In case you weren't aware, the Atlanta Journal-Constitution is the paper of record in Georgia. With its proud history, it stands as a beacon of southern journalism and blah blah blah. That's why, when I open the paper's website to check on Falcon news each day, I know that I will be getting only relevant and hard-hitting content. They will make me proud to be a reporter.
I think what's most hilarious about this little exercise is the small sample size. I would love to hear, for example, what Jair Jurrjens thinks about Jake Long. Better yet, ask Yunel Escobar if he thinks the Falcons should aim for safety Tyrell Johnson. Or they could simply praise Escobar for being one of the best players on my fantasy team, which he so totally is.
With that aside, let's see who gets the Falcoholic seal of approval:
Chipper Jones, 3B: I like that Chipper wants Jake Long, but I mark down a frowny face with devil horns at his choice of Matt Ryan to follow. His reasoning for Ryan--that you need a skill position player if Long isn't there--doesn't apply in my mind when you have a pretty fantastic option at defensive tackle available (I'm assuming). Still, the Long for first gives him mad points.
PGA Tour Pro Charles Howell III: You ever been around a sports fan that says something like "yeah, I've been a Falcons fan forever...I can't wait to see what Patrick Kerney does this year" even though Kerney isn't on the team? Howell appears to be the distant cousin of that guy. His suggestion that we trade the pick is welcome, but McFadden is way, way down on my draft board considering we just friggin' signed Michael Turner. Also, I don't recall golf pros playing for the Braves recently. Bad Charles Howell!
Jeff Francouer, OF: Clarion calls for Glenn Dorsey and Matt Ryan. He gets quality points for Dorsey (slightly less than Chipper for Long), and gets docked for the senseless calls for Matt Ryan. Guy's an amazing player, though.

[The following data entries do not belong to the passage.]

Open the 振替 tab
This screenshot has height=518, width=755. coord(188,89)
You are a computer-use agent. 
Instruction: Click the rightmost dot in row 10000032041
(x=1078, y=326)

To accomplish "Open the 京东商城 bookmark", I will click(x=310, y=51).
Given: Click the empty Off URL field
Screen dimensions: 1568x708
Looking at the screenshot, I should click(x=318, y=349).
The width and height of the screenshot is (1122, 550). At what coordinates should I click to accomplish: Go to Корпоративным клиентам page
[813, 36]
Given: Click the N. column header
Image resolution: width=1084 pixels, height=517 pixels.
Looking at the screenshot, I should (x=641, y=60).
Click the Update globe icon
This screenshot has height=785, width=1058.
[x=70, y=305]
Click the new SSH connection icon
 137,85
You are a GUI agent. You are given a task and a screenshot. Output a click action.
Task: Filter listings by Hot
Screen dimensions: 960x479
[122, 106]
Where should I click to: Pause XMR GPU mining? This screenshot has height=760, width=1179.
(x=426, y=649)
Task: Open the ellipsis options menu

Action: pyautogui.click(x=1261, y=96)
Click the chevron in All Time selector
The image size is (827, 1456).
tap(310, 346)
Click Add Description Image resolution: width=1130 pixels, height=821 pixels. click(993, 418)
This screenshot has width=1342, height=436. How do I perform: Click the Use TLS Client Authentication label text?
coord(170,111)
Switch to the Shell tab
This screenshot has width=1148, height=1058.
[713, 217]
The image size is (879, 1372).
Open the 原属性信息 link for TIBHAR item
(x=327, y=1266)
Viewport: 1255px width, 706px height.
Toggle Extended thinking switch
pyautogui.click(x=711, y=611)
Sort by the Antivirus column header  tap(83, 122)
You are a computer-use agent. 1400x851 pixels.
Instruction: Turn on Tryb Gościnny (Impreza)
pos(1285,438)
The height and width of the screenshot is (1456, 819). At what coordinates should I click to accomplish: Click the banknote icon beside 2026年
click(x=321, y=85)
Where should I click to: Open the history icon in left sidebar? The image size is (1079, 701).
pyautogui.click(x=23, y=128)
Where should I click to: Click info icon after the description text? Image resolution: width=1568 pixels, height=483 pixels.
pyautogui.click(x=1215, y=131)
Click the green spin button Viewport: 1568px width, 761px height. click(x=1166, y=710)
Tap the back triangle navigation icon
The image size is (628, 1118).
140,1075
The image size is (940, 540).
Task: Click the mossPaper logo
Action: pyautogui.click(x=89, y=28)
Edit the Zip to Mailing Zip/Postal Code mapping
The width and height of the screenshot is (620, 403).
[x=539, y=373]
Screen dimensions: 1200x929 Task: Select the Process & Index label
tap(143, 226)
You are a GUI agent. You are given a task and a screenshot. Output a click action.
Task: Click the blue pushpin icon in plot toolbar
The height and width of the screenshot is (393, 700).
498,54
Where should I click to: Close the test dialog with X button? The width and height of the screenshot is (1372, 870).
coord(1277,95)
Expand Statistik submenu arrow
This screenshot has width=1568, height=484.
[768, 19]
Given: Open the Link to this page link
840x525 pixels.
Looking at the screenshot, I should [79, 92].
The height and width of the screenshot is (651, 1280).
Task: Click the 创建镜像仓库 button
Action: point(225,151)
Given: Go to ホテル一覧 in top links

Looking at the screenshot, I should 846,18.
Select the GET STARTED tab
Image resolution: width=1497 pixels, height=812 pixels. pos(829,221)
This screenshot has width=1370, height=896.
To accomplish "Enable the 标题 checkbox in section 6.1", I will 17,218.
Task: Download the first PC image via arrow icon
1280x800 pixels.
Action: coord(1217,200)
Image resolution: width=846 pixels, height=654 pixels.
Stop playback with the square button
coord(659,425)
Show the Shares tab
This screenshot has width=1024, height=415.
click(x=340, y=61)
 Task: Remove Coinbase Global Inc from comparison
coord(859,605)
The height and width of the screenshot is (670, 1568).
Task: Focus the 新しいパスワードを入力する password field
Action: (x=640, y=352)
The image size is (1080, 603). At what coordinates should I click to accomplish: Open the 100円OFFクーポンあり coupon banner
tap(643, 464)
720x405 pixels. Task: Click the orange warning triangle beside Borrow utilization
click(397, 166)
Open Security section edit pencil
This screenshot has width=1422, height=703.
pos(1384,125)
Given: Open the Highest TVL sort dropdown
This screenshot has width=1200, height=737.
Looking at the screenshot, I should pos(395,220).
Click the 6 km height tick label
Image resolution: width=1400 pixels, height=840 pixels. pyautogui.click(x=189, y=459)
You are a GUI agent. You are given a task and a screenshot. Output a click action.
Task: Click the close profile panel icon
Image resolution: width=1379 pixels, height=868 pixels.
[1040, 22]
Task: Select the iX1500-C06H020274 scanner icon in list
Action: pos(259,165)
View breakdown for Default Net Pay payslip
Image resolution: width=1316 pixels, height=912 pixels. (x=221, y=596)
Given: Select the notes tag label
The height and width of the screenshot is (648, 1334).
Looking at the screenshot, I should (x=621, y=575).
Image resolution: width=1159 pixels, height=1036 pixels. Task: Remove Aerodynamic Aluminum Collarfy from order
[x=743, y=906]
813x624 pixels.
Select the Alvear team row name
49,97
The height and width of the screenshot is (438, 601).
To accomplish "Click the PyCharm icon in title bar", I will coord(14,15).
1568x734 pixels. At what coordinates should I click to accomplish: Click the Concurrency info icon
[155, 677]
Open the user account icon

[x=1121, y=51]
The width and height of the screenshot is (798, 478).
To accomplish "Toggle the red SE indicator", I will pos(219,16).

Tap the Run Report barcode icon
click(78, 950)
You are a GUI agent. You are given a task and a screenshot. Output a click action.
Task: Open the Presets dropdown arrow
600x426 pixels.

Kelly Johnson, 2B: Screw running back and quarterback, Kelly wants offensive or defensive linemen! I'd argue that Chris Long is not really the best option here, but otherwise I find Johnson's thoughts sensible and intelligent. The team is likely to go with one of the two lines, and I can't help but feel that Johnson actually knows that he's talking about. Congratulations, Kelly! You've qualified for a free beer, courtesy of The Falcoholic!